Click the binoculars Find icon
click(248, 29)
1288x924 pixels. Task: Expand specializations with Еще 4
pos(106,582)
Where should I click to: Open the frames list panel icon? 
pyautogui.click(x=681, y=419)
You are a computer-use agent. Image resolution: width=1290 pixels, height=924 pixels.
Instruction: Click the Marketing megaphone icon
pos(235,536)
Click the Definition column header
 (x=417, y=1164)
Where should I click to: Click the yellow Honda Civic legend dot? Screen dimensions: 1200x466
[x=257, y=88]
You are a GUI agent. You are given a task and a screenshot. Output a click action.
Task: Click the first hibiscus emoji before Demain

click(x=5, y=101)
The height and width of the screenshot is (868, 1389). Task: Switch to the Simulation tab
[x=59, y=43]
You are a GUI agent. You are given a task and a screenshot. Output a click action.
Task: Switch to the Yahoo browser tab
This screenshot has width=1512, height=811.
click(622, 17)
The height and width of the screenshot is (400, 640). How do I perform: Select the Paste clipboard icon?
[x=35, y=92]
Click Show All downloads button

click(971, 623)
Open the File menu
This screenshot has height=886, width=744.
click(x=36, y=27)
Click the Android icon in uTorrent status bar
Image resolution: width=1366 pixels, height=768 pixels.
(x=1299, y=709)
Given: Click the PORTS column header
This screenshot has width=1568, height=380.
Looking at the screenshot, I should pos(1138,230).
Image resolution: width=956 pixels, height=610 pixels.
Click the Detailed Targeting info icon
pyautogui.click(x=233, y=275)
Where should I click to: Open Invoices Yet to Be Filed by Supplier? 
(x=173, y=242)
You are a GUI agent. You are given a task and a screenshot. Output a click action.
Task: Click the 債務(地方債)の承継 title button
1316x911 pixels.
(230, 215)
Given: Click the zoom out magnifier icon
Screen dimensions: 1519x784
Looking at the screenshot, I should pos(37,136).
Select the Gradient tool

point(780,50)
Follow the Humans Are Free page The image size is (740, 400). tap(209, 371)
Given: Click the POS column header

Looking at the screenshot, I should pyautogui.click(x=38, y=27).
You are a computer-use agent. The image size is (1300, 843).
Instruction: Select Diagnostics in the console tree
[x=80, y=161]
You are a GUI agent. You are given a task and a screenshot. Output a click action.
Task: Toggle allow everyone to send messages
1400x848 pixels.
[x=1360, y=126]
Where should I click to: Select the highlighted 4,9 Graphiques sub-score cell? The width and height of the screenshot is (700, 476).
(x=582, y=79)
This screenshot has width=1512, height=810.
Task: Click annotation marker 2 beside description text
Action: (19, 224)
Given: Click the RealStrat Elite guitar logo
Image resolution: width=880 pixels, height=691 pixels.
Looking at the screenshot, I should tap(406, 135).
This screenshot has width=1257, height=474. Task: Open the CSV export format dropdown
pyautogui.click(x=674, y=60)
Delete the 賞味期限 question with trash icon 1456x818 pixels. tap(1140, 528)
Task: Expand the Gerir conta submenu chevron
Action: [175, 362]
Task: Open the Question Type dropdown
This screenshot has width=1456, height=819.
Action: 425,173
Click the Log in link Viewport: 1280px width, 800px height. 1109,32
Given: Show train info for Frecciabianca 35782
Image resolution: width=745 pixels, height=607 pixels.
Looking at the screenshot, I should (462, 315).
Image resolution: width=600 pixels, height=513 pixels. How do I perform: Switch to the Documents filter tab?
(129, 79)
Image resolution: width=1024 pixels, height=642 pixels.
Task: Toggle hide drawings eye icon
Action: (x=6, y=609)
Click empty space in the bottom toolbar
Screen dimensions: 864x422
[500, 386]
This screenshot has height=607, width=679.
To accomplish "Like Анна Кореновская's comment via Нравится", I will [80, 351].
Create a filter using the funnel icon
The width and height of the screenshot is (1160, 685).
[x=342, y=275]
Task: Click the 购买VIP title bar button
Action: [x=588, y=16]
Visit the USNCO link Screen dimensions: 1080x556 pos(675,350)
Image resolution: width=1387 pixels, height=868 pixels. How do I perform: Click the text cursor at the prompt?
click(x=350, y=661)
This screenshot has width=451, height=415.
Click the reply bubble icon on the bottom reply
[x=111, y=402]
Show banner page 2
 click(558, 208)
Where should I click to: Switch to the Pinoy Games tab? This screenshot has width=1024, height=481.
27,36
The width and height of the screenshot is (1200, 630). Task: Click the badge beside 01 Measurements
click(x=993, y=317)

REQUIRED WORK: Rewrite the lines from the one with "Show banner page 2" through the last line, changing "Pinoy Games" to "Puzzle Games" and leaving everything else as it is.

SOLUTION TO THIS TASK:
Show banner page 2
 click(558, 208)
Where should I click to: Switch to the Puzzle Games tab? This screenshot has width=1024, height=481.
27,36
The width and height of the screenshot is (1200, 630). Task: Click the badge beside 01 Measurements
click(x=993, y=317)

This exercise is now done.